HTTP-Based, RESTful, with SSL

We attempt to follow the principles of Representational State Transfer (REST), This means DocDigitizer PowerCapture API does not store 'state' nor 'sessions'. Most of the endpoints use JSON data format for responses and requests.

We leverage the verbosity of the HTTP protocol. Methods that retrieve data require a GET request, methods that send it might require a PUT or a POST.

All communication with the API should be made over SSL this is extremely important.

By design:
We do not accept any insecure HTTP communication nor inbound nor outbound
We do not accept cryptographic protocols already known as vulnerables or known as using weak ciphers. Specifically, all versions of SSL (Secure Sockets Layer) and TLS (Transport Layer Security) versions 1.0, 1.1.
We do not accept weak ciphers on TLS version 1.2. To be more specifically we only accept the following ciphers:
Enabled features
We plan to decommission TLS 1.2 and only accept connections using TLS version 1.3, but unfortunately we couldn’t take yet the step to only accept TLS version 1.3 (or above) due to some legacy present in some of our customers and even on a few cloud services that we use, sorry for that.

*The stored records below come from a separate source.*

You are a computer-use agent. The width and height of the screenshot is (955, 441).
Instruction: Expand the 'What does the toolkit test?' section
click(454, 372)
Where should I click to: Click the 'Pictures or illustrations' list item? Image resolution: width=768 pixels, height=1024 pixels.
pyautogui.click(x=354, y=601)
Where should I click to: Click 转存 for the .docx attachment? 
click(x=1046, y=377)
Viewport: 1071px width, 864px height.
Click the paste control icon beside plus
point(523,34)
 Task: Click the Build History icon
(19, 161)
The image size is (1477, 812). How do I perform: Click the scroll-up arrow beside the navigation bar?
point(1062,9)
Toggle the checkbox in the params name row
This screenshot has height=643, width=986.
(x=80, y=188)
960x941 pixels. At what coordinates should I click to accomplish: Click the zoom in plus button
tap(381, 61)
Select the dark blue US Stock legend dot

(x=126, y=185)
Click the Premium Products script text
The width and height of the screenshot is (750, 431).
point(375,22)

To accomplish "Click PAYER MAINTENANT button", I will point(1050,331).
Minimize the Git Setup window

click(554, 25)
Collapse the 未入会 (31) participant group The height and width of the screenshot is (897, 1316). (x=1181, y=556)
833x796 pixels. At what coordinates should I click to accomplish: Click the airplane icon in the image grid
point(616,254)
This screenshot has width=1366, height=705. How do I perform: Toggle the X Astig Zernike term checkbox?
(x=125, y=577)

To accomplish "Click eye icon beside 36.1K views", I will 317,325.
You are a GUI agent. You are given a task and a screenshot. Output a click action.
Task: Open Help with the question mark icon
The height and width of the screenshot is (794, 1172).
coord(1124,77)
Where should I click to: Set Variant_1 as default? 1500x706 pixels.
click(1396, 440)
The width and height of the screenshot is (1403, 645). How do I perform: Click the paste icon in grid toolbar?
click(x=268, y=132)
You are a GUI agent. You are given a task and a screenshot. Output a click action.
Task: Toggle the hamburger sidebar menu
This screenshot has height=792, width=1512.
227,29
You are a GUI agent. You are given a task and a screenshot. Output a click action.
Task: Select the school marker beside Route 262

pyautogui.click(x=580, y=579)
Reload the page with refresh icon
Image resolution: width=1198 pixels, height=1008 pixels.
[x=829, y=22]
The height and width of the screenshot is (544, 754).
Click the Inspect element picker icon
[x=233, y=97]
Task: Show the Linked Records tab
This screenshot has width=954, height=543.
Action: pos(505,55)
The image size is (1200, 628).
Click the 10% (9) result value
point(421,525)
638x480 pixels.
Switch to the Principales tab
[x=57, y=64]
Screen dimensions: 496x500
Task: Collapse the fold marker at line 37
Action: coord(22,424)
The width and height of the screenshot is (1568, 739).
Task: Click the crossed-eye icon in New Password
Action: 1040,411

As mentioned on the Guidelines, the Document Classification and Data Extraction tasks can be done by Humans and Machine Learning.

It is possible to configure that some filed or document classification are only done by Machine Learning.
In these cases, it is important to take in account the value of confidence return to see the accuracy that the Machine Learning have on extracting certain Field (e.g. Social Security Number) or Classifying a certain Type of Document (e.g. Citizen Card)

"features": {
    "5fc854bd-9608-4012-beec-16c52947d4ef": {
        "uuid": "5fc854bd-9608-4012-beec-16c52947d4ef",
        "name": "atm_receipt",
        "label": "ATM Receipt",
        "createdAt": "2021-12-09T16:02:34.173",
        "origin": 20,
        "originText": "MachineLearning",
        "confidence": 0.9975,
        "fields": {
            "66e356c3-df7f-4eb1-add9-b682fa9e2bd7": {
                "uuid": "66e356c3-df7f-4eb1-add9-b682fa9e2bd7",
                "name": "bank_card_last_digits",
                "label": "Últimos 4 dígitos de multibanco/cartão",
                "dataType": 10,
                "dataTypeText": "String",
                "createdAt": "2021-12-09T16:02:34.173",
                "confidence": 0.9975,
                "fieldValue": "6758",
                "origin": 20,
                "originText": "MachineLearning",
                "annotationInformation": null

DocDigitizer PowerCapture Machine Learning automate the training to the goal of generating different machine learning models to better obtain the highest degree of confidence (accuracy of data extracted).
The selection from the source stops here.